Stop using MS Exchange. Quite apart from all the license and access issues there are a number of browser based alternatives to MS Exchange that are not susceptible to the attacks that some ransomware uses. Removing these attack vectors from the equation increases your overall resilience. Also, each service being removed reduces the number of insecure protocols operating over the network.
Stop using windows based NAS/CIFS servers. Use a SAMBA/BTRFS combination instead. Why? Again the malware has nowhere to execute and just as importantly BTRFS is a Copy on Write filesystem which lets you do some interesting things... one of which is being able to retain almost realtime copies of data such that IF ransomware does manage to execute somewhere the original file is still available to recover from in a very timely fashion.
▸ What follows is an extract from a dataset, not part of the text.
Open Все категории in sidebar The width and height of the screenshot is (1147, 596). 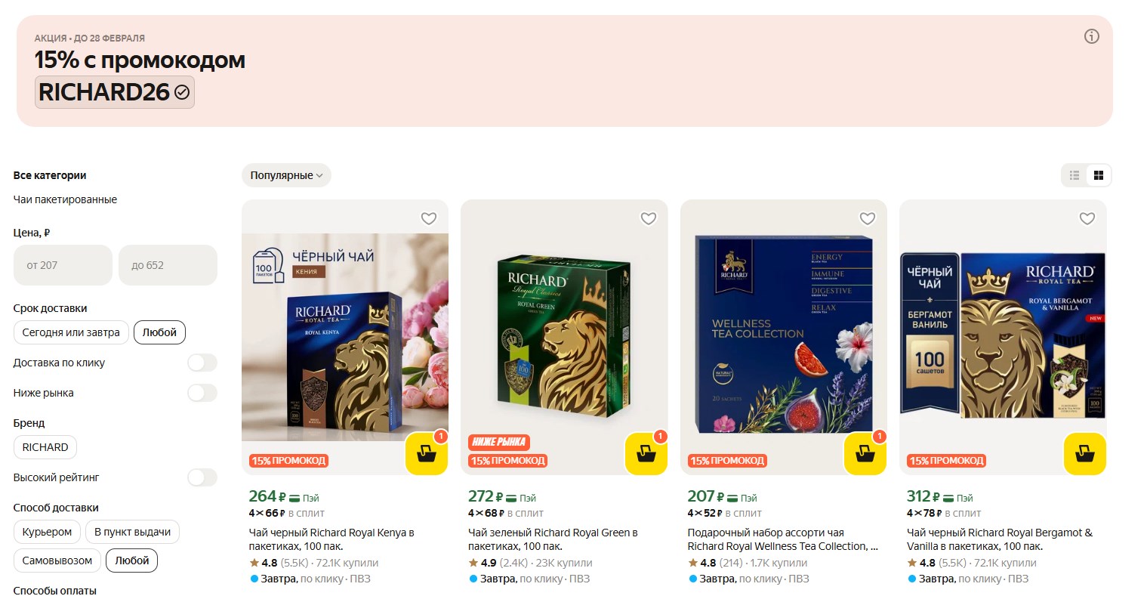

If designed and implemented properly you could detect ransomware activity (massive rewrites of every file in the system should be a hint) and take appropriate action before things get completely out of hand.
Now that we've moved to browser based solutions we can then start looking at the need for O365. If your word processor is no longer tied to the OS and you are using an ISO standard document format such as ODF or DOCX then you have a choice of word processors as well. LibreOffice if you are running a desktop, OnlyOffice or Collabora if you are looking for a cloud solution. Big Blue Button instead of Teams (or Zoom). If you are looking for integration of all of these things then NextCloud could be an option.
And speaking of clouds, rather than just throw everything at Azure/O365/D365 which, as we have learned, is pretty much the same massive Microsoft attack surface but with added cloud, how about using something local, like the Catalyst cloud. How about taking a leaf out of the Reserve Banks books and require the DHB's to be able to operate in country if there is a failure of overseas capability? If it can't be isolated from any international issues then it's not really a solution.
And no, the proposed Microsoft Azure Datacentre will *not* fix that particular problem because while it will be based in New Zealand it will still be part of an international configuration, managed from offshore and 'owned' by Microsoft Ireland where they don't pay any taxes.